• _Your objective_
Below are several entries. Transcribe exactly those lines that fall from the one with "This screenshot has height=501, width=868." through the one with "You are a computer-use agent. Viewport: 756px", end lines included.

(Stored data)
* * *
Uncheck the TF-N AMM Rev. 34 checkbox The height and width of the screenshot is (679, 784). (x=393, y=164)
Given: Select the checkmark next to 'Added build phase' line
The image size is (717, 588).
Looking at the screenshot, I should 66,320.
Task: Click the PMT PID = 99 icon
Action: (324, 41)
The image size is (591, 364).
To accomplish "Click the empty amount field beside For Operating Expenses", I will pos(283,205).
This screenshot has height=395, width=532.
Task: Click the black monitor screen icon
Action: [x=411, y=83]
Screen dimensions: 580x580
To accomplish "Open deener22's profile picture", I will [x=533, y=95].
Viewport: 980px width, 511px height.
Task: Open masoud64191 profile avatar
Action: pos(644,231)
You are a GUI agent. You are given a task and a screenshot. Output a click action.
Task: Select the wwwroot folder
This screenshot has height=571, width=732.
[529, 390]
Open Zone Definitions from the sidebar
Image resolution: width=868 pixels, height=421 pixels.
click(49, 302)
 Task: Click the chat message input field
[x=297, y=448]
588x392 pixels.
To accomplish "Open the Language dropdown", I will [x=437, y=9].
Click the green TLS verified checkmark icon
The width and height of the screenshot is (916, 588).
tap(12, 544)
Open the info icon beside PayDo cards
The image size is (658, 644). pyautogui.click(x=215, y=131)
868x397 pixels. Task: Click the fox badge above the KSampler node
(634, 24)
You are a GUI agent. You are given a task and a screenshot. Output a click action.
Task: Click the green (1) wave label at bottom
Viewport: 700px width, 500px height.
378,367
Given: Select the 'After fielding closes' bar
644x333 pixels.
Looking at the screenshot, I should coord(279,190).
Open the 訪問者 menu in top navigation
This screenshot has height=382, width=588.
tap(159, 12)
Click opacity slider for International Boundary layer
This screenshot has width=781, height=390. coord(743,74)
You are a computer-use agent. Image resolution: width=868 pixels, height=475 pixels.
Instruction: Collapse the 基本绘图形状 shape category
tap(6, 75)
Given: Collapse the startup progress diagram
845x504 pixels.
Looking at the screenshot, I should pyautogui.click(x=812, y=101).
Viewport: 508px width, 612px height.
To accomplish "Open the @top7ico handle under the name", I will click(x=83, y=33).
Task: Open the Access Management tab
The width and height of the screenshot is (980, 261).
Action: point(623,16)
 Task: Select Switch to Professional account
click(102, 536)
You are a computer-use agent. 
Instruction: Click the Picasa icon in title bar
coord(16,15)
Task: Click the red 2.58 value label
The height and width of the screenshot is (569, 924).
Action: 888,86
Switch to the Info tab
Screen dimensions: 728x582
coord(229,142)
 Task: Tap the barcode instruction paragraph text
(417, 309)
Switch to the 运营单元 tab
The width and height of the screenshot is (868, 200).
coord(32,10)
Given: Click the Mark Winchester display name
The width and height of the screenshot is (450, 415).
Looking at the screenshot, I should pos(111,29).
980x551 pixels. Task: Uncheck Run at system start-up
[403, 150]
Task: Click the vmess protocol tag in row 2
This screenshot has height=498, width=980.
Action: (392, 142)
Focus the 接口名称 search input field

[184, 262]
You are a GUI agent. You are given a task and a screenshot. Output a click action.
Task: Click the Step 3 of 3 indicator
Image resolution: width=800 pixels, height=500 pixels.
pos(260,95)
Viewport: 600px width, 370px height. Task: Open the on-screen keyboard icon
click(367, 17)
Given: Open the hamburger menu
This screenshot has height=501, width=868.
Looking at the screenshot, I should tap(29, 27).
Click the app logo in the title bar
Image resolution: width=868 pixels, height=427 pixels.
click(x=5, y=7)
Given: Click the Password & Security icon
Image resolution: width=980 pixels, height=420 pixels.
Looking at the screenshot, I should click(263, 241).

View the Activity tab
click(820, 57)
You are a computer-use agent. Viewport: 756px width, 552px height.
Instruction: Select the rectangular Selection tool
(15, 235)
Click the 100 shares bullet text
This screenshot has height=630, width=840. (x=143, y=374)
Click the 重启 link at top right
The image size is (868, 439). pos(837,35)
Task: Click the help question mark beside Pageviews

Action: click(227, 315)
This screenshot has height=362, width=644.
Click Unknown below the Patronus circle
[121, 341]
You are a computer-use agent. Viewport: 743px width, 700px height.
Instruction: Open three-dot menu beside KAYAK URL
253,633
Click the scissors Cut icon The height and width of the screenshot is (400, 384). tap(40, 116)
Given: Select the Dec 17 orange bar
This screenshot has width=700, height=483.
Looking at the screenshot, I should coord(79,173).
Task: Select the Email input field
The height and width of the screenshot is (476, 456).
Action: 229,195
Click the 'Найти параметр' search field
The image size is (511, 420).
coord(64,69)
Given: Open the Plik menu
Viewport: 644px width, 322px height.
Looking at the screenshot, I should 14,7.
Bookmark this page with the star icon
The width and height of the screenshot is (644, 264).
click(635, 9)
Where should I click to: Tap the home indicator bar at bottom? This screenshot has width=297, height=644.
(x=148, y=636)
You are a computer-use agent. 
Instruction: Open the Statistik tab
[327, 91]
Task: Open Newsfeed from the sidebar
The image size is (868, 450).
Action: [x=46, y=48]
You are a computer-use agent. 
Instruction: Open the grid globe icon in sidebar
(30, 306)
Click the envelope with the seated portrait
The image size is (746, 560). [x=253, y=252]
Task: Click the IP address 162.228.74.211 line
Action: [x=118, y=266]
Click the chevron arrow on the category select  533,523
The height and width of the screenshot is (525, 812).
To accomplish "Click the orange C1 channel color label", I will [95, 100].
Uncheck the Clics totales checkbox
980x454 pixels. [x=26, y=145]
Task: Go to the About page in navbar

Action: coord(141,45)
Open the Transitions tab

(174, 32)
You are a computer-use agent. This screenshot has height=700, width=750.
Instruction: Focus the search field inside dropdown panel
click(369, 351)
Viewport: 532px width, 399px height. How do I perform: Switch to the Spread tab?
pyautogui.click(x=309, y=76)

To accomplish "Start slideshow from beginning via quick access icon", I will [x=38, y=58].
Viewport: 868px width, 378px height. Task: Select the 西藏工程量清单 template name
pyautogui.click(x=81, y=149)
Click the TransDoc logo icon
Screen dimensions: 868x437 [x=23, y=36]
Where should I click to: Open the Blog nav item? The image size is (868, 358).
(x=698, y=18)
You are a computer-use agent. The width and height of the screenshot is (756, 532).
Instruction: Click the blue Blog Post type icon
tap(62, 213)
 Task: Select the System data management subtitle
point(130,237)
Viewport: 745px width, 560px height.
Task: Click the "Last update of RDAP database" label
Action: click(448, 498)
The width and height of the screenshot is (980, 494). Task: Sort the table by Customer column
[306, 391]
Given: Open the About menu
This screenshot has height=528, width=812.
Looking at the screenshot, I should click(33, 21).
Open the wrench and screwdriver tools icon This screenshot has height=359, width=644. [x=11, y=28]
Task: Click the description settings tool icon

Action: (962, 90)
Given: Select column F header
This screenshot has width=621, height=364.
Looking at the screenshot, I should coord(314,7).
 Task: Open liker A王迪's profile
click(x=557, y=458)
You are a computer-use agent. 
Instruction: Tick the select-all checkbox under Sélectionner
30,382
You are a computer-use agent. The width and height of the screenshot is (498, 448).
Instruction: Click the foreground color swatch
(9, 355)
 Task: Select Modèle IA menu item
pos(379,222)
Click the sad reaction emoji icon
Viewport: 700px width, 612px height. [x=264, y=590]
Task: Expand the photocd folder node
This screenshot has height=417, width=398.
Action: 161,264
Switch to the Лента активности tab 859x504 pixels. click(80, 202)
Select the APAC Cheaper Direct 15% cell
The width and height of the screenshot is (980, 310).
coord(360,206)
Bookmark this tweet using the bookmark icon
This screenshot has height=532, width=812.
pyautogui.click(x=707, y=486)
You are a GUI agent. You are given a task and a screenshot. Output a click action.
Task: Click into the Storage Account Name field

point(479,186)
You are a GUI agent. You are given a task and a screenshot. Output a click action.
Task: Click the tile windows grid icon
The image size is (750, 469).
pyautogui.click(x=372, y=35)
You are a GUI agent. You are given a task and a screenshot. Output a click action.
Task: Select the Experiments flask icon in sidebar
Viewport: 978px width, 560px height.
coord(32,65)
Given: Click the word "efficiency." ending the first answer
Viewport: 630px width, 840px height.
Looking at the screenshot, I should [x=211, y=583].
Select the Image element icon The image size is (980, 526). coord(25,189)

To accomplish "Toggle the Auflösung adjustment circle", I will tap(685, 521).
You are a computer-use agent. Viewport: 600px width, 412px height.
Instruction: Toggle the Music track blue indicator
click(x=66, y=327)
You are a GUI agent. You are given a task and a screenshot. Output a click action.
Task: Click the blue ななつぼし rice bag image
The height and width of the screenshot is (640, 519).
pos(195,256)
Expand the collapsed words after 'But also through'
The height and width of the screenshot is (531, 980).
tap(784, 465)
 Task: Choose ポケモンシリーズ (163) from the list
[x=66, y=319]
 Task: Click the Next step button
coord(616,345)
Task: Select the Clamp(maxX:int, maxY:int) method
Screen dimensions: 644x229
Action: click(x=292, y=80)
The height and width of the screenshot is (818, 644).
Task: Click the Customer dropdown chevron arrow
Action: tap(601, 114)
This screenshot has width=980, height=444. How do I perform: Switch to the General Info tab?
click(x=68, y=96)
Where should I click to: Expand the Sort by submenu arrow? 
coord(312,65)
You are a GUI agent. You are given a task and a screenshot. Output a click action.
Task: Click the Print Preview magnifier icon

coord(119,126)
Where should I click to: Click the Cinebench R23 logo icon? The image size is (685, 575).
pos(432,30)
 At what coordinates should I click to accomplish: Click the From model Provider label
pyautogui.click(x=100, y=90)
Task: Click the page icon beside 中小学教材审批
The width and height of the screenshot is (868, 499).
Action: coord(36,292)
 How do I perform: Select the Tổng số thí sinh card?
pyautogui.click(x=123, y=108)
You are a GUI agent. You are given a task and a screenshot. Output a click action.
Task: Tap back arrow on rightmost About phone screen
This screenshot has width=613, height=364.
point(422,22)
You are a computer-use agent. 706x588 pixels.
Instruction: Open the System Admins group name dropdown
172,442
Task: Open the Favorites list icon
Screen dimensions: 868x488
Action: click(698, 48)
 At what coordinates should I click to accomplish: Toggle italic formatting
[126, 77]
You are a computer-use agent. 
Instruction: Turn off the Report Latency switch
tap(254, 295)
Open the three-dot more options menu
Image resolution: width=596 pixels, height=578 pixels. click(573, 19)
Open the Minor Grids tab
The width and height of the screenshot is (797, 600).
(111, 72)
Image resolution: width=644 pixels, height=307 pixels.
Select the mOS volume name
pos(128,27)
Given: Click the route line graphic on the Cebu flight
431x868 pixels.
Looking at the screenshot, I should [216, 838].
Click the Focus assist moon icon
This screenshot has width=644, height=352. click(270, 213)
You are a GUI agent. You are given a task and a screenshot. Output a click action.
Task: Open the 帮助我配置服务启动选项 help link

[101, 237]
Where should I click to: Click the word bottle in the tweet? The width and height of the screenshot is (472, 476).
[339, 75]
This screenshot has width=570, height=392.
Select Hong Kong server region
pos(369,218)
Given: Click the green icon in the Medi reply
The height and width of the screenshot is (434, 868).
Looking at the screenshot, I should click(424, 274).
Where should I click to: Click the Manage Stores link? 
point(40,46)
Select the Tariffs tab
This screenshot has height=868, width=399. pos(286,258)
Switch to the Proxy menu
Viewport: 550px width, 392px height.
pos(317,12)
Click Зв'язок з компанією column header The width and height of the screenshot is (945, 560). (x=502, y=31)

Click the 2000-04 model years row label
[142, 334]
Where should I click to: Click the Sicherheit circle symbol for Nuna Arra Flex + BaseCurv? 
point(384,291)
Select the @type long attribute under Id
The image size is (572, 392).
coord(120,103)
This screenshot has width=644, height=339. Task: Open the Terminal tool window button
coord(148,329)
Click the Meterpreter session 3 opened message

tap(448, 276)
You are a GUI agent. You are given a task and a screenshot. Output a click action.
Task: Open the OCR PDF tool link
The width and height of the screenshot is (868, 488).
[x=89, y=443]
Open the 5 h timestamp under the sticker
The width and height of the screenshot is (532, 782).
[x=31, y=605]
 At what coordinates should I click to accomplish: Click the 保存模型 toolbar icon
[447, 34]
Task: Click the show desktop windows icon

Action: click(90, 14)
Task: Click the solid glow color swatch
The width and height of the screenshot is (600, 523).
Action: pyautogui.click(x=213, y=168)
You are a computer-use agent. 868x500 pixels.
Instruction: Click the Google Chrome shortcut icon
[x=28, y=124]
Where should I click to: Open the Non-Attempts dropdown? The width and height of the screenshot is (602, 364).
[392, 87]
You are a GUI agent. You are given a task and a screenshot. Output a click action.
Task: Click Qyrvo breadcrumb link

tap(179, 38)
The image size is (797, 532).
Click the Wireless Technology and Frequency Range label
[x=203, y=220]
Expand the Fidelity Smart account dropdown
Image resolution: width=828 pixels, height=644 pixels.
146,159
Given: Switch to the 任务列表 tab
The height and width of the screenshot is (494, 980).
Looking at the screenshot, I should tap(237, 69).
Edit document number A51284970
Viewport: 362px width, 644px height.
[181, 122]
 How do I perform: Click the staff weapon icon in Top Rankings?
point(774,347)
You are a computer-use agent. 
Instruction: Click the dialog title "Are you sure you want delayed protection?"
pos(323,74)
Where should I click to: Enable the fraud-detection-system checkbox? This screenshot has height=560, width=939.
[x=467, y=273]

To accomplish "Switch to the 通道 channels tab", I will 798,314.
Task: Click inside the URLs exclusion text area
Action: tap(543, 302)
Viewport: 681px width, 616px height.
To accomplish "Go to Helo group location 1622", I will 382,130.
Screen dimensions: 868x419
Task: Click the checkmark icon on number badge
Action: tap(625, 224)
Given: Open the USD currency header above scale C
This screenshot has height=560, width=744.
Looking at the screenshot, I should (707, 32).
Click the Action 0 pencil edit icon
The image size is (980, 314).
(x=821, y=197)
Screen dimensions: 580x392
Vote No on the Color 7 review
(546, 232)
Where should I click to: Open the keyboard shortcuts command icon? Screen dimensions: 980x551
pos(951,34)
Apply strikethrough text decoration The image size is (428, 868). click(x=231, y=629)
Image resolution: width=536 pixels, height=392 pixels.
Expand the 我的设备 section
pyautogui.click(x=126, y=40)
* * *
• _Task response_
This screenshot has height=501, width=868.
Looking at the screenshot, I should tap(29, 27).
Click the app logo in the title bar
Image resolution: width=868 pixels, height=427 pixels.
click(x=5, y=7)
Given: Click the Password & Security icon
Image resolution: width=980 pixels, height=420 pixels.
Looking at the screenshot, I should click(263, 241).

View the Activity tab
click(820, 57)
You are a computer-use agent. Viewport: 756px width, 552px height.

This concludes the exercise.